Doctor believes pregnant teen is victim of politics

Dr. Joshua Richey

INDIANAPOLIS - A doctor is speaking out after his teenage patient got pregnant. He believes she is, in part, a victim of politics.

The back-to-school physicals are non-stop at Riviera Pediatrics in Pike Township. Most are routine. But it's the 16-year-old patient who came in last Friday that still bothers pediatrician Joshua Richey.

"We did a pregnancy test that came back positive," said Dr. Richey.

She did not want to appear on camera, but shared that for a year, she got birth control at Planned Parenthood. At refill time two months ago, she was denied "because of the new law they can't see Medicaid patients and she is a Medicaid patient," said Richey.

"If it resulted in even one unintended pregnancy and particularity someone who is a teenager, that is really not okay," said Betty Cockrum, Planned Parenthood of Indiana.

"My main frustration is that when this law was passed, this was predictable," said Richey.

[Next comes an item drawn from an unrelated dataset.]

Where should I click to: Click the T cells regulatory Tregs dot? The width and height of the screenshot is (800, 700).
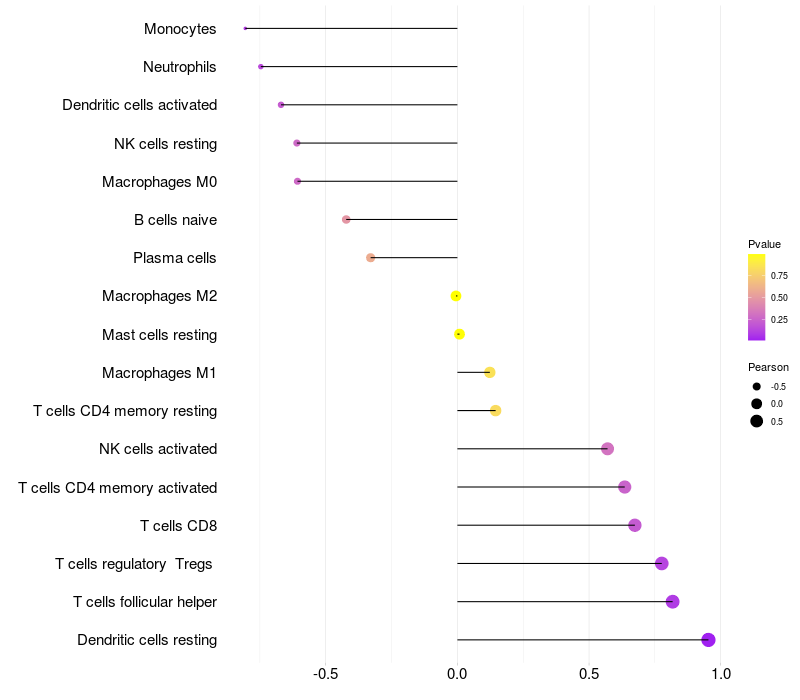click(x=662, y=563)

"What we have learned if there are complications regarding contraception, and this is particularly true in younger women, it just may not happen," said Cockrum.

The court battle has led to confusion about access right now. The new state law is being challenged and a preliminary injunction is now in effect.

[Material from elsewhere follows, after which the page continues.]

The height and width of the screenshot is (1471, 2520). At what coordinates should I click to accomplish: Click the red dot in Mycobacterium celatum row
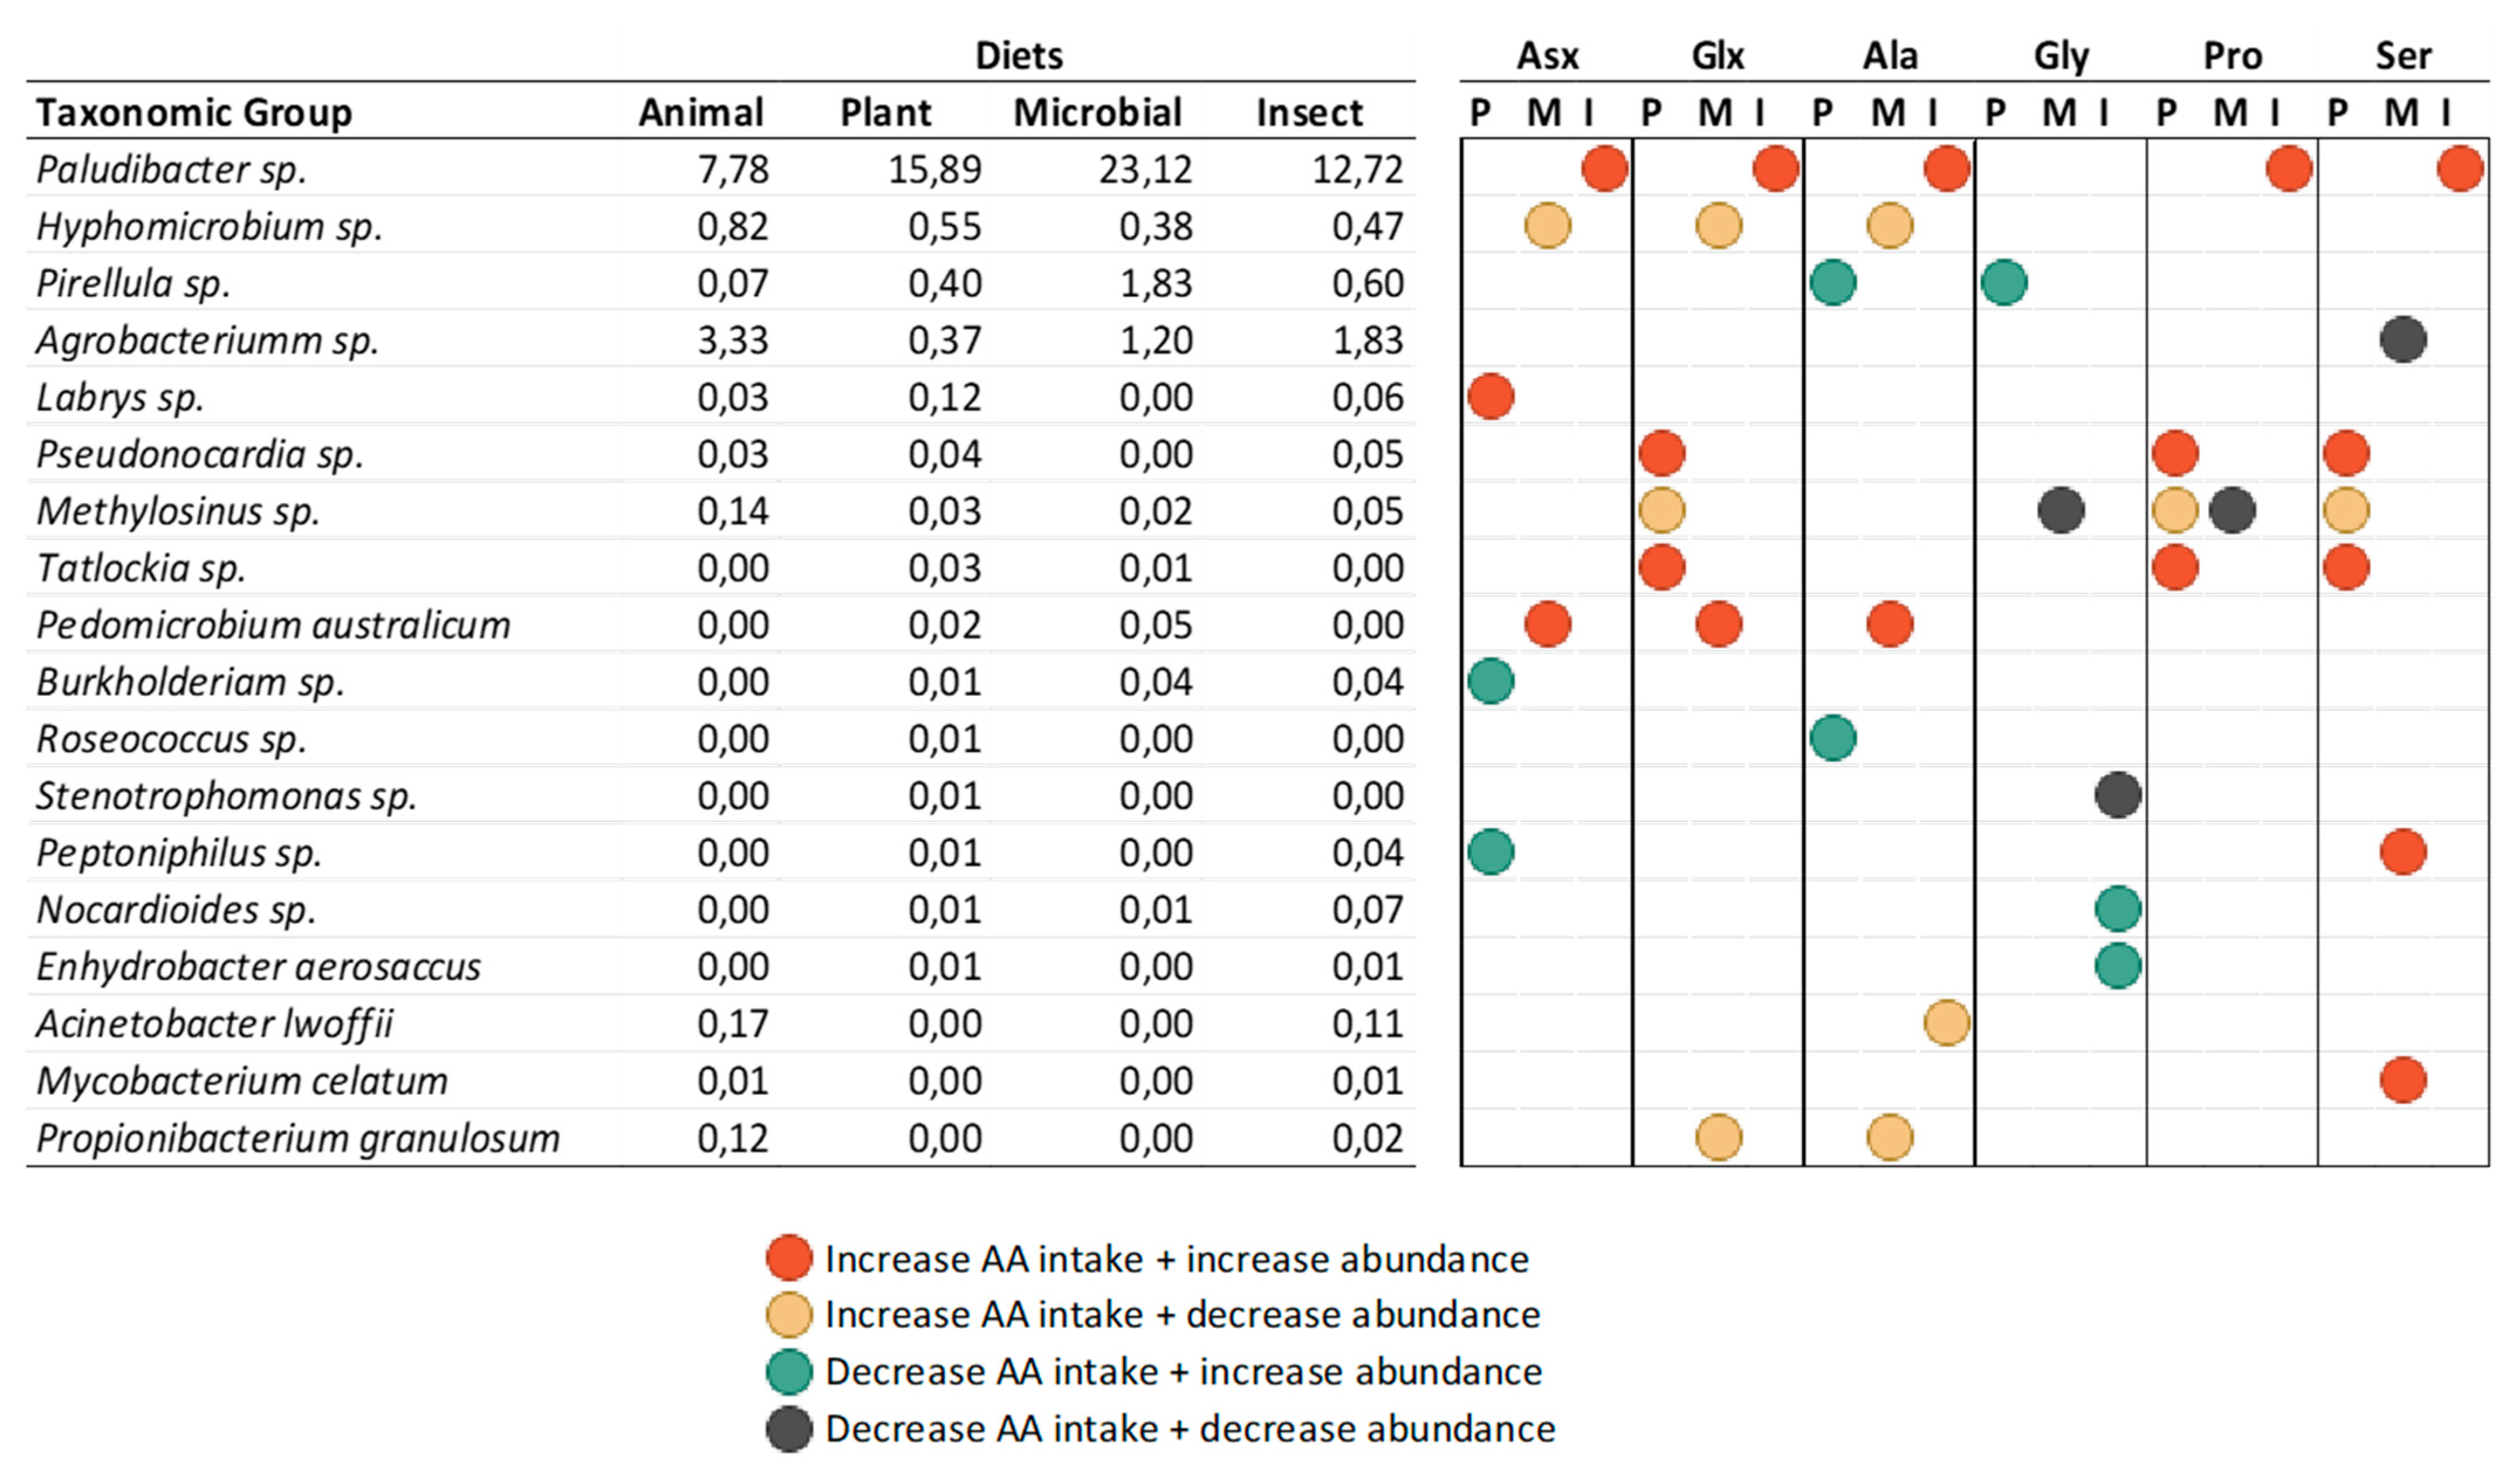point(2402,1080)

That means Planned Parenthood services statewide are available. If you were turned away in late June, that won't happen now.

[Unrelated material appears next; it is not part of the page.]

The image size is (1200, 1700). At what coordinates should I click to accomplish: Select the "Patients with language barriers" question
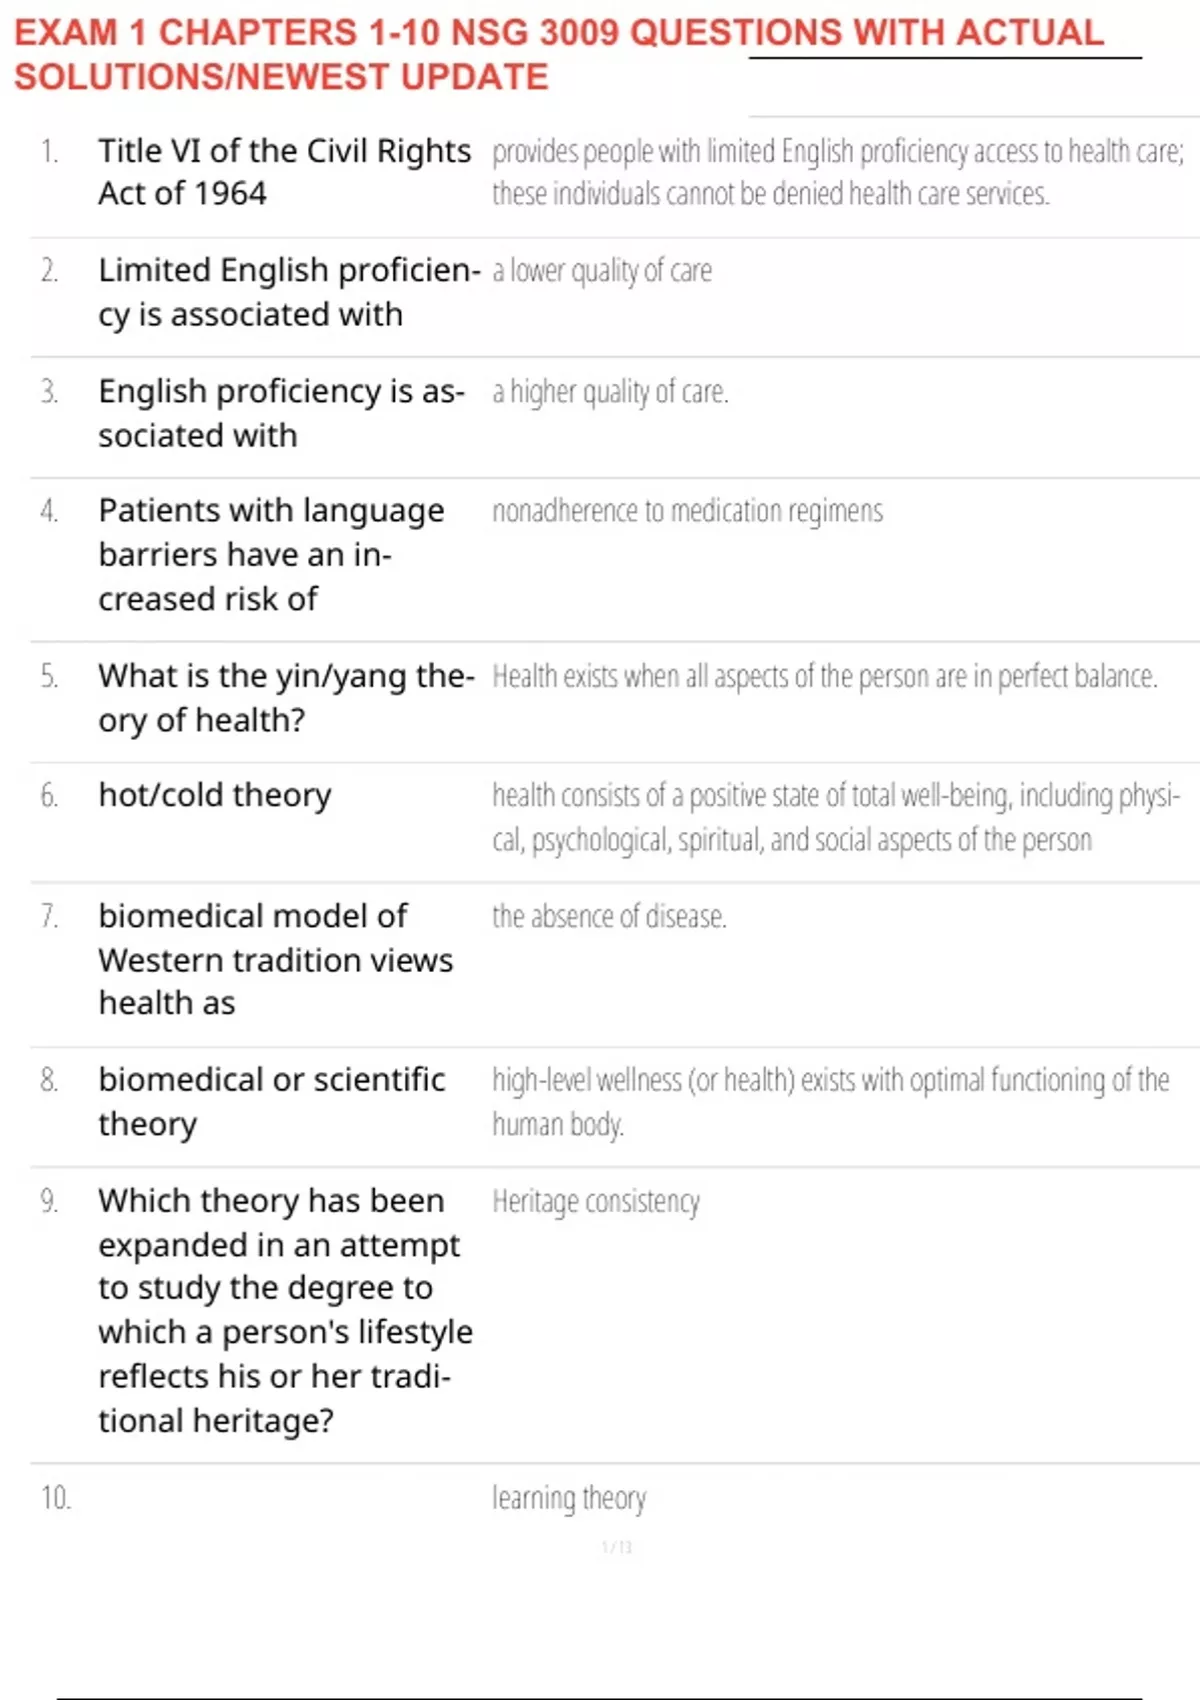click(271, 554)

"When you've got 70 percent of the Indiana high school seniors having been sexually active, the denial of that takes a toll on everybody," said Cockrum, referring to a Planned Parenthood study.

Doctors can help with teens, starting the education about safety and sexual activity. It's key to continue conversations at home.

"Even when your child doesn't seem to be listening, the child is listening," said Cockrum.

Richey, meantime, worries about his patient's future, which is forever changed.

"She's a very smart girl, college-bound type of person," he said. "Even the brightest teenagers make bad decisions sometimes."

Dr. Richey wrote a letter to the editor of the Indianapolis Star, and his comments prompted many people to respond. Read the response here.

"I'm as pro-life as anybody. I'm not here to be someone that's for abortion. I'm here to say that Planned Parenthood was doing good things for lots of women, and some of those are going by the wayside," said Richey.

Many people commenting on the story put the blame squarely on the shoulders of the teenager who got pregnant.

"There's no denying the responsibility is on her and her partner. I don't deny that. That's definitely true," said Richey.

But Richey believes there's a sociological level to the issue that goes beyond his patient's case.

"It's more of a macroscopic look at it. As a whole, putting up that barrier to some people. Some people are gonna fall through the cracks," he said.